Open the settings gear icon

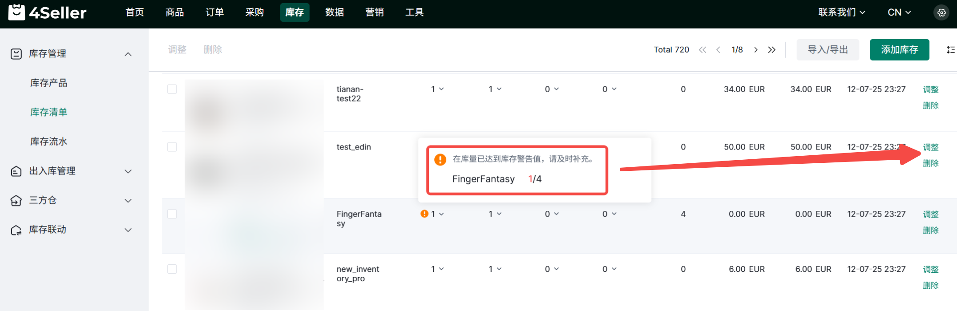point(941,12)
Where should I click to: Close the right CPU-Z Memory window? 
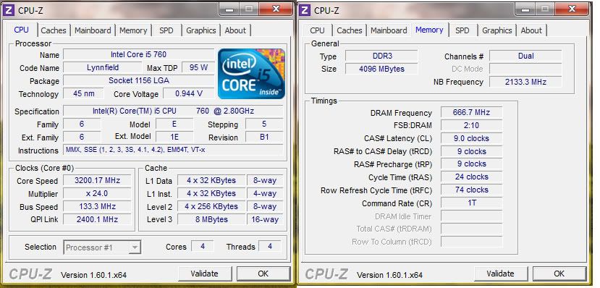(572, 9)
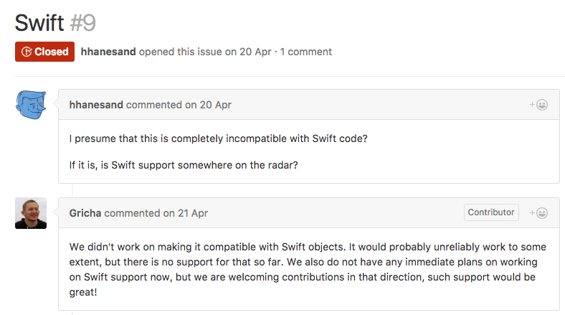The image size is (565, 315).
Task: Click the 20 Apr timestamp in hhanesand's comment header
Action: pos(216,105)
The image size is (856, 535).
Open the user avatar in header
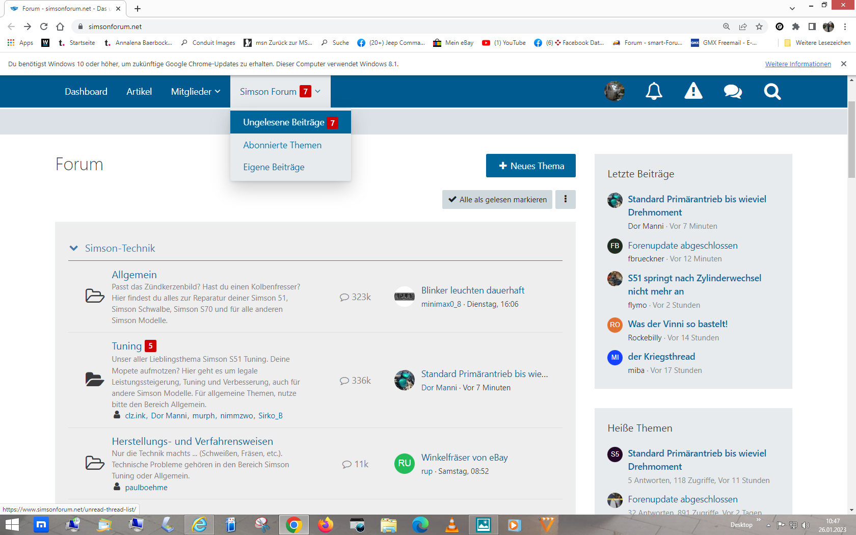tap(614, 92)
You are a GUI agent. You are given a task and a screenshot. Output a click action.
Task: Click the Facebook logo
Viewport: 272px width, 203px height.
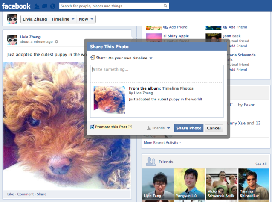point(16,6)
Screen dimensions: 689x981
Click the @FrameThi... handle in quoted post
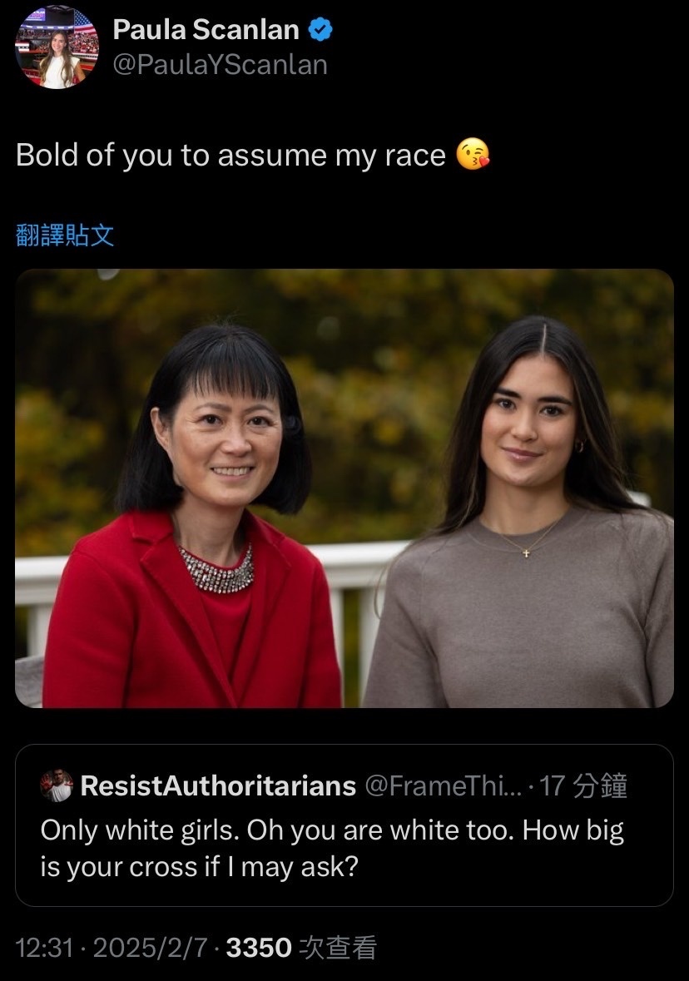(443, 785)
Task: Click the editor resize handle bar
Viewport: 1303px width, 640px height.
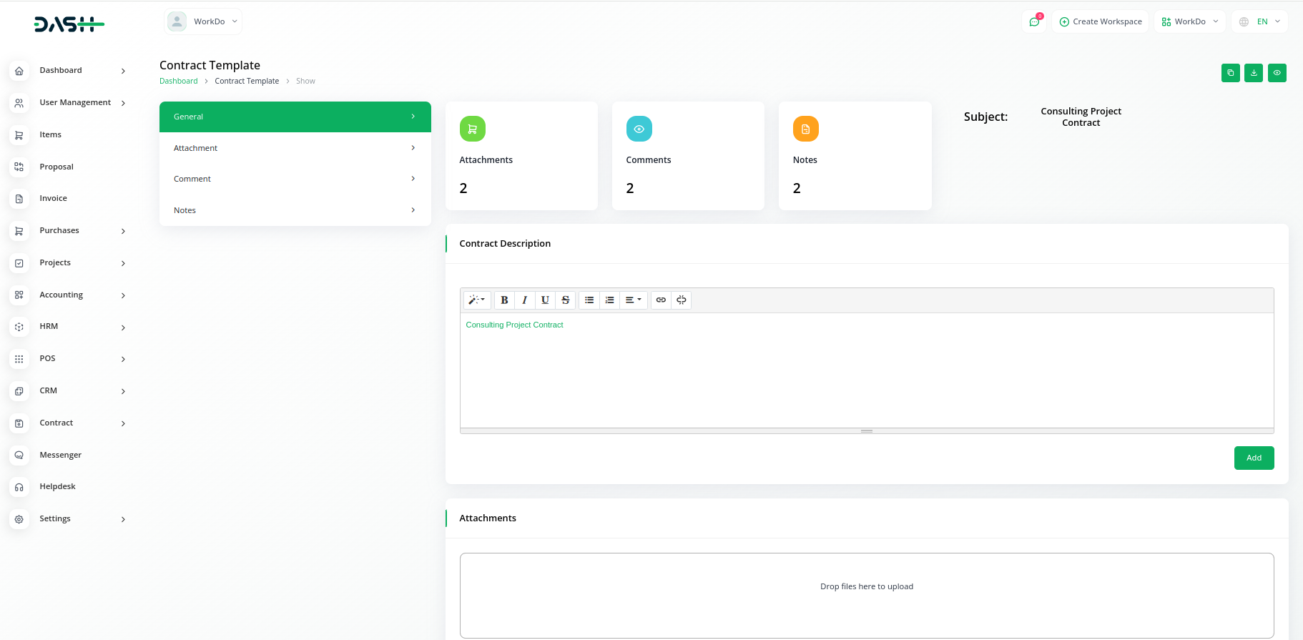Action: (867, 431)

DESCRIPTION OF THE TASK:
Leave out every picture and copy verbatim the lines running from the line containing "Click the @FrameThi... handle in quoted post" through the final line of the data.

OUTPUT:
Click the @FrameThi... handle in quoted post
(443, 785)
Task: Click the editor resize handle bar
Viewport: 1303px width, 640px height.
Action: (867, 431)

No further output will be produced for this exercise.